Bock-Côté serait, dans sa propre conception, un dissident du régime dominant puisqu’il s’oppose à ce saccage. Il se revendique d’un conservatisme social qui veut préserver la grandeur de la nation et l’amour de la patrie. Il a sa place auprès de personnes comme Raymond Aron, Julien Freund, Alain Finkielkraut et Éric Zemmour, à qui il consacre un chapitre entier sous le thème de l’« admirable dissidence ».

Cela peut faire sourire. Or, cette rhétorique, dans une période trouble d’accélération de la mondialisation, est dangereuse. Ce livre pointe vers plusieurs effets du néolibéralisme, notamment sur l’idée d’autodéfinition de soi sans ancrage social. L’auteur réagit à cette injonction néolibérale de se construire soi-même pour être performant par un appel à la tradition, à l’enracinement dans une histoire et une culture héritée d’un passé glorifié. Le nationalisme identitaire y est vu comme un rempart à cette mondialisation néolibérale.

Le livre sur ma table de travail dans les cafés a suscité plusieurs réactions, dont de nombreuses résolument favorables aux écrits de Mathieu Bock-Côté. Sa défense de l’« héritage » québécois est particulièrement appréciée et les personnes qui ont pris la peine de me parler ont toutes souligné que l’identité québécoise était en péril, à cause de l’immigration en général et des « musulmans qui ne veulent pas s’intégrer » en particulier, un commentaire récurrent dans ces discussions impromptues.

Il y a un réel sentiment de dépossession identitaire chez une frange de la population. Comment répondre à cette angoisse existentielle d’une façon constructive, sans se réfugier dans le passé et verser dans le repli identitaire ? Car aucune solution réelle n’est présentée dans cet ouvrage, hormis le fait de dénoncer le multiculturalisme dans l’espace public pour conserver le privilège de la majorité blanche francophone québécoise. Le néolibéralisme comme idéologie du sujet provoque effectivement une perte de repère en raison de l’injonction à se construire soi-même. Par contre, les moyens proposés par Bock-Côté pour lutter contre ces effets néfastes sur le tissu social sont diamétralement en contradiction avec ce que propose réellement la gauche.

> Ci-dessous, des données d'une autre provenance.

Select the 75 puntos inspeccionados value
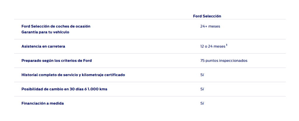 tap(224, 61)
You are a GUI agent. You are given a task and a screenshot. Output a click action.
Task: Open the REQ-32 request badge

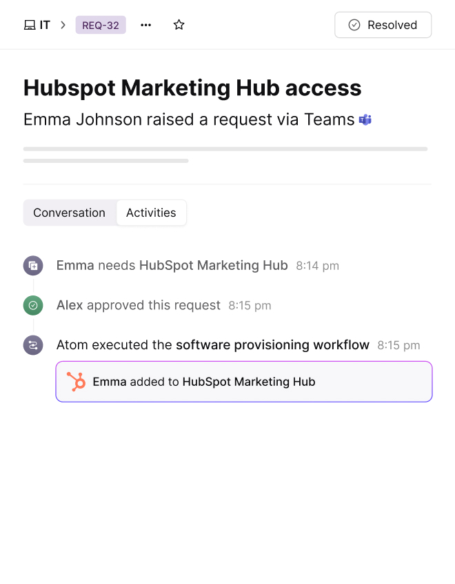(100, 24)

Nous aussi, nous déplorons le triste état de la démocratie, mais nous ne cherchons pas de boucs émissaires. Notre appel à la solidarité pour tous et toutes, que l’auteur perçoit comme un affront à l’identité nationale et à sa position d’homme blanc, hétérosexuel et chrétien, n’est pas une destruction totale du tissu social, mais bien la seule façon de le reconstruire sur des bases égalitaires.